Analytics can get you answers from data. With an ever-increasing volume of data and new regulatory pressures, you need to know more than knowing where and how it is used. It's critical to comprehend the data: Is it relevant? Does it contain sensitive or private information? Can we detect bias? Data scientists are answering questions like these using automation and collaboration to help manage data proliferation and understanding.
However, before you get the answers, you need to know where to find the data and if the data fits your purpose. Traditional metadata solutions focus on understanding how data and processes in a deployment relate to each other and how process changes affect downstream consumers. This automation and collaboration are made possible by metadata. The following vital characteristics can further explain the value of metadata:
1. Metadata can define the schema of stored assets
Metadata must be stored and represented in a flexible and adaptable format. Metadata serves as a critical tool in defining the schema of accumulated assets. It provides information about the characteristics and properties of data, including data type, format, and relationships to other data elements. One key feature of the critical features of SAS® Viya® is the ability to define metadata properties. These metadata properties add valuable information about the data and analytic assets, making it easier for users to find and use them effectively.

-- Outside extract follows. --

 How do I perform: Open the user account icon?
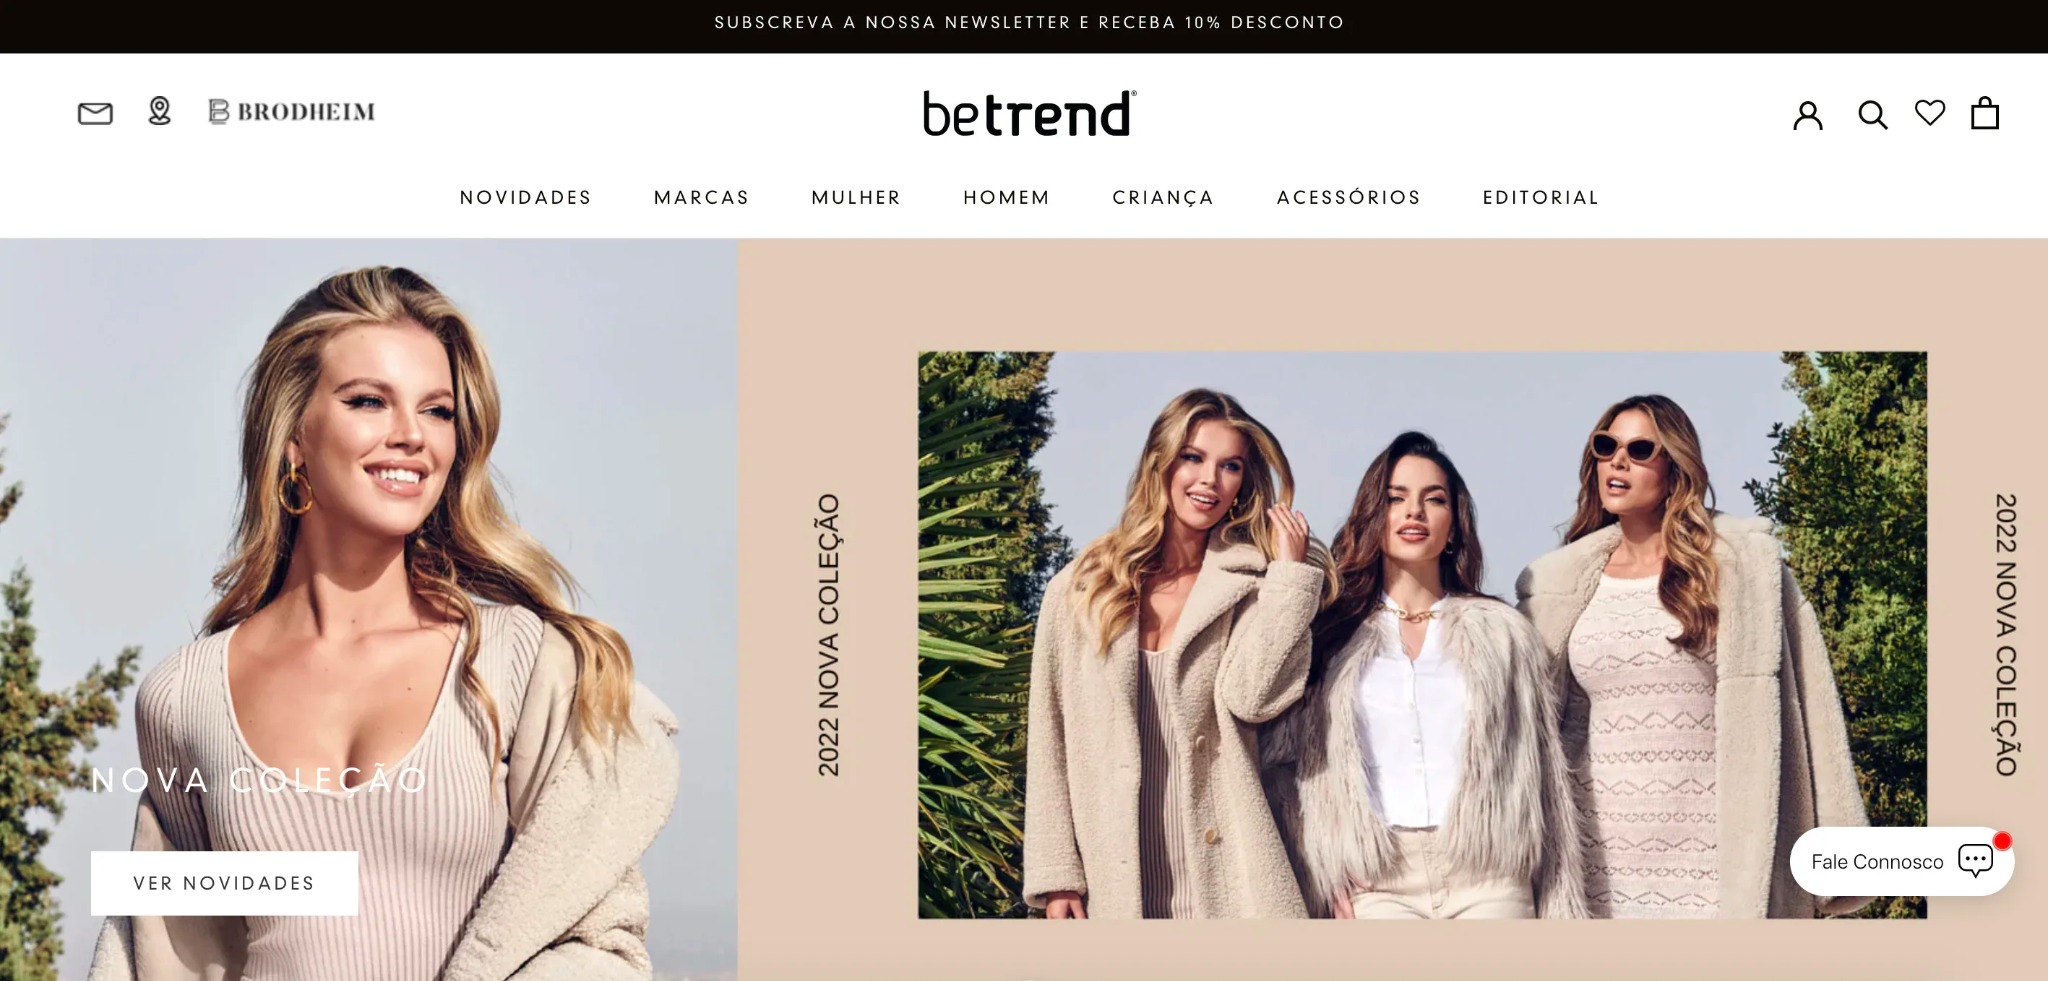1808,115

2. Metadata can automate data quality and statistics through discovery agents
Automation is necessary to gain comprehensive insights into volumes of data quickly. To that end, discovery agents crawl a library's data, inferring its physical structure and calculating various valuable metrics. Such metrics include descriptive statistics, quantities, distributions and data profiling analysis. The SAS Information Governance license also includes semantic type assignment and information privacy classification. Profiling insights can help assess data quality and be augmented with tagging and scoring.
3. Metadata supports knowledge sharing
Knowledge sharing is critical for organizational success in analytics deployment. SAS Information Catalog provides asset knowledge sharing via the subject matter expert role. The subject matter expert can add a business description, a status update and custom tags to any catalog asset. SAS Information Catalog also provides automated summary and topic generation based on the content of data sets. This automation enables a quick evaluation of the contents of unknown data.
4. Metadata support fast, scalable search
Finding the right data is key when searching for analytic insights. Metadata solutions will combine custom schema, metrics and knowledge sharing in a fast, scalable search. In SAS Viya, metadata about information assets and relationships to data is automatically loaded into SAS Information Catalog. The metadata properties and search capabilities are designed so that no technical knowledge is required to find relevant results. Based on OpenSearch, it is highly scalable and extremely fast.
5. Metadata support easy-to-understand data lineage and impact analysis
Understanding where data comes from, how it is transformed, and where it goes is essential to understanding analytic processes. You also need to understand the impact of changes in any part of the process. Metadata enables this understanding by providing data lineage and impact analysis. SAS Lineage provides a graphical interface for clear impact analysis for metadata-described assets. It also displays custom properties and key information are also displayed that answer questions such as whether the data contains sensitive or private information, the data's status and which library loaded the data.
Organizations must use metadata to understand their data better and obtain valuable insights in today's data-driven world. As the volume of data increases, it is important to comprehend the data and ensure its relevance, accuracy and privacy. A metadata solution like SAS Information Catalog enables the discovery of metadata. It provides features enabling users to locate relevant data and determine the fitness of data for the intended use, rather than simply telling them where data is located and used.
By using metadata, organizations can make better-informed decisions, improve data quality and achieve business objectives. That's why metadata is essential for any organization looking for success in the age of big data.